Changing the conditions under which ReadFile produces fewer bytes than requested

Raymond Chen

Raymond

In response to an article on hierarchical storage management, Karellen suggests that the problem could be ameliorated by having the hierarchical storage manager keep the first 4KB of the file online, thereby allowing programs that sniff the start of the file for metadata to continue operating without triggering a recall. “The way that file read operations tend to work (fread, read, and ReadFile), if an application opens a file and requests a large read, just returning the first 4KB is a valid response.”

Premature short reads may technically be a valid response, but it won’t be the correct response.

When your program reads from a file, do you retry partial reads? Be honest.

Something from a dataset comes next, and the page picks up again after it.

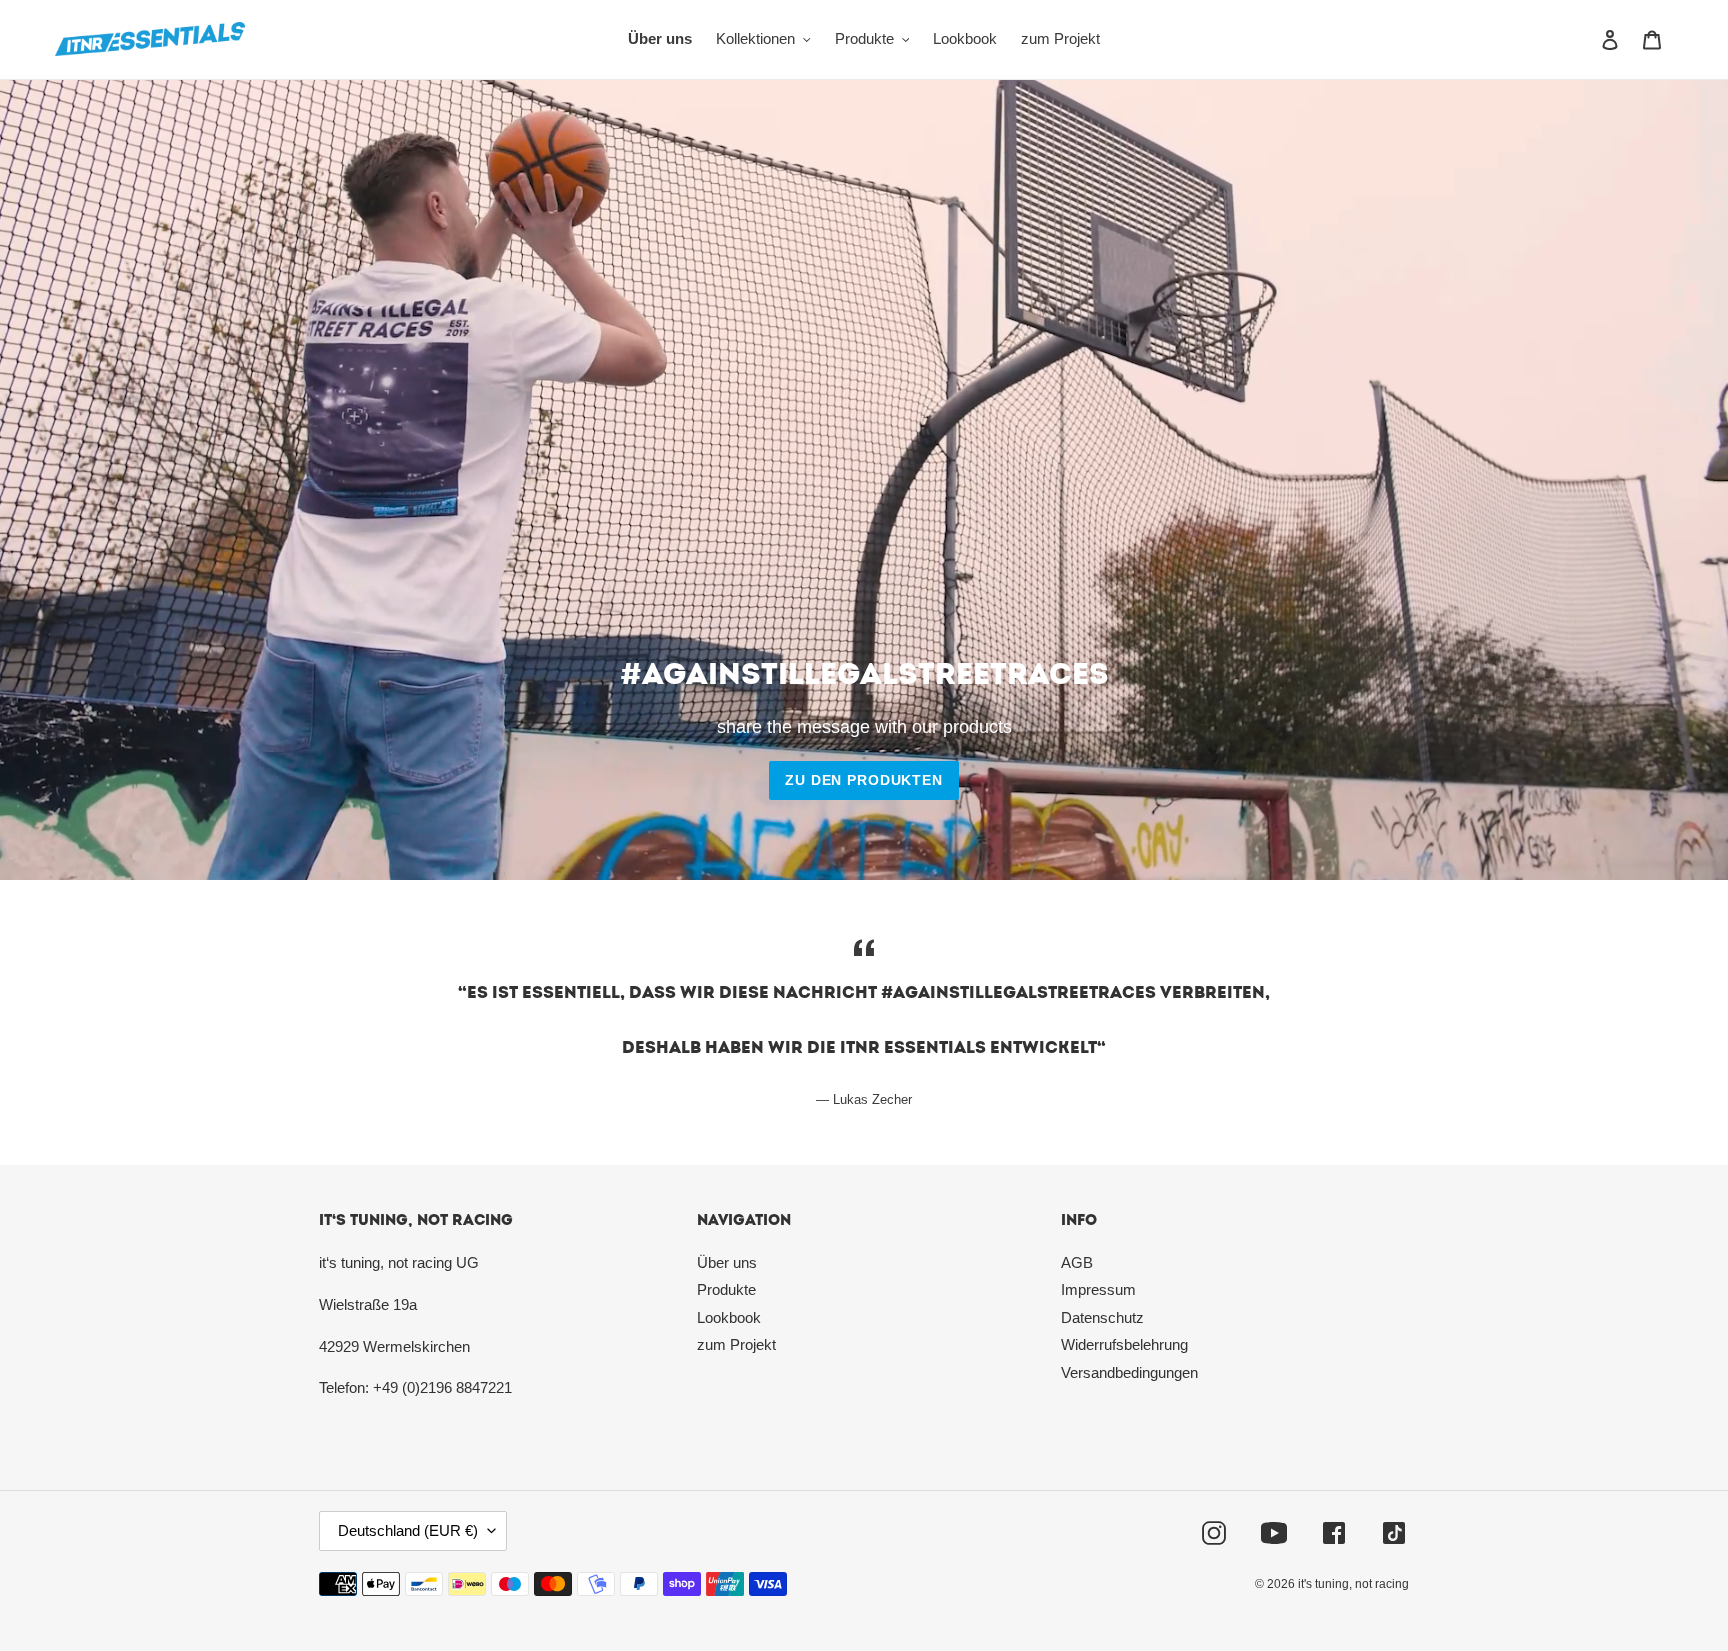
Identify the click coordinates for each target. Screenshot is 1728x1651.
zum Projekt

Suppose you want to read a 32-bit value from a file. You probably write this.

 uint32_t value;

 DWORD bytesRead;
 if (ReadFile(file, &value, sizeof(value),
               &bytesRead, nullptr) &&
               bytesRead == sizeof(value)) {
   // Got the value - use it...
 }

You probably don’t write this:

 uint32_t value;
 BYTE *nextRead = reinterpret_cast<BYTE*>&value;
 DWORD bytesRemaining = sizeof(value);
 while (bytesRemaining) {
   DWORD bytesRead;
   if (!ReadFile(file, &value, bytesRemaining,
                 &bytesRead, nullptr)) return false;
   if (bytesRead == 0) break; // avoid infinite loop
   bytesRemaining -= bytesRead;
   nextRead += bytesRead;
 }

 if (bytesRemaining == 0) {
  // Got the value - use it...
 }

Most programs assume that a short read from a disk file indicates that the end of the file has been reached, or some other error has occurred. Consider, for example, this file parser:

struct CONTOSOFILEHEADER
{
  uint32_t magic;
  uint32_t version;
};

bool IsContosoFile(HANDLE file)
{
 CONTOSOFILEHEADER header;
 DWORD bytesRead;
 if (!ReadFile(file, &header, sizeof(header),
               &bytesRead, nullptr)) {
   // Couldn't read the file - assume not a Contoso file.
   return false;
 }

 if (bytesRead != sizeof(header)) {
   // File doesn't hold a header - not a Contoso file.
   return false;
 }

 if (header.magic != CONTOSO_MAGIC) {
  // Does not start with magic number - not a Contoso file.
  return false;
 }

 if (header.version != CONTOSO_VERSION_1 &&
     header.version != CONTOSO_VERSION_2) {
  // Unsupported version - not a Contoso file.
  return false;
 }

 // Passed basic tests.
 return true;
}

The problem is even worse if you use fread, because fread does not provide information on how to resume a partial read. It reports only the total number of items read in full; you get no information about how much progress was made in the items that were read only in part.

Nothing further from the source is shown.